These are the key concepts you need to understand to accurately answer the question.

Understanding Electric Flux
Electric flux is a concept that helps us understand the flow of electric field lines through a given area. Imagine a net placed in the rain; the amount of rain flowing through the net represents the flux. Similarly, electric flux quantifies the number of electric field lines passing through a surface.

Mathematically, electric flux \( \Phi_E \) is given by the formula \( \Phi_E = \vec{E} \cdot \vec{A} \), where \( \vec{E} \) is the electric field strength and \( \vec{A} \) is the area vector perpendicular to the field lines. When the area is aligned with the field, electric flux is maximized.

In the context of capacitors, electric flux becomes crucial as it relates to the electric field between the plates, particularly when a dielectric material is inserted between them. This helps in calculating displacement current, which is based on changes in electric flux over time.
Role of Dielectric Materials
Dielectric materials are insulating substances that can be polarized by an electric field. Unlike conductors, dielectrics do not allow current to flow through them but instead, help in storing electrical energy. This is why dielectrics are often used between the plates of capacitors.

The dielectric constant, or permittivity, is a measure of a material's ability to store electric charge. For an ideal dielectric, like the one described in the exercise with a permittivity of 3.5 \( \times \) 10\(^{-11}\) F/m, the ability to hold charge is effectively increased when this material is placed between capacitor plates.

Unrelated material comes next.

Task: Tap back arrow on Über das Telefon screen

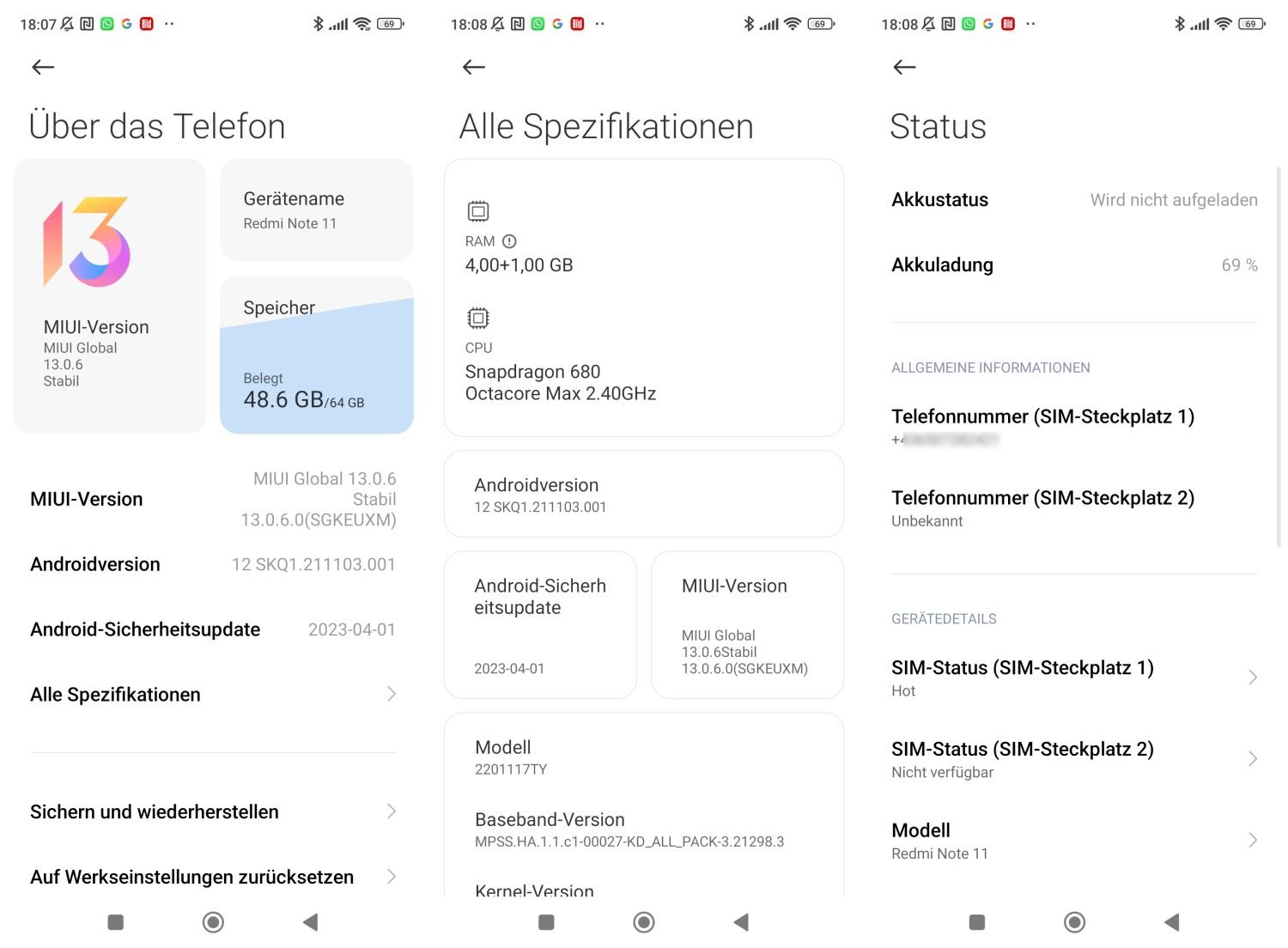Action: tap(43, 67)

By inserting a dielectric, the overall electric field within the capacitor is reduced for the same charge on the plates, lowering the voltage necessary to maintain the charge. This is directly related to the concept of displacement current, which arises even in the absence of any conduction current in the dielectric material.
Importance of Time Derivative in Displacement Current
The time derivative is a powerful concept in calculus that provides the rate of change of a quantity with respect to time. In our exercise, the time derivative is crucial in calculating the displacement current, which is the rate of change of the electric flux through the dielectric.

The displacement current \( I_D \) is calculated using the derivative \( \frac{d \Phi_E}{dt} \), where \( \Phi_E \) is the electric flux. In simpler terms, it tells us how quickly the electric field is changing over time between the plates of a capacitor. This notion helps us understand that even when there is no actual charge flow in the dielectric, changing electric fields can still produce effects similar to electrical currents.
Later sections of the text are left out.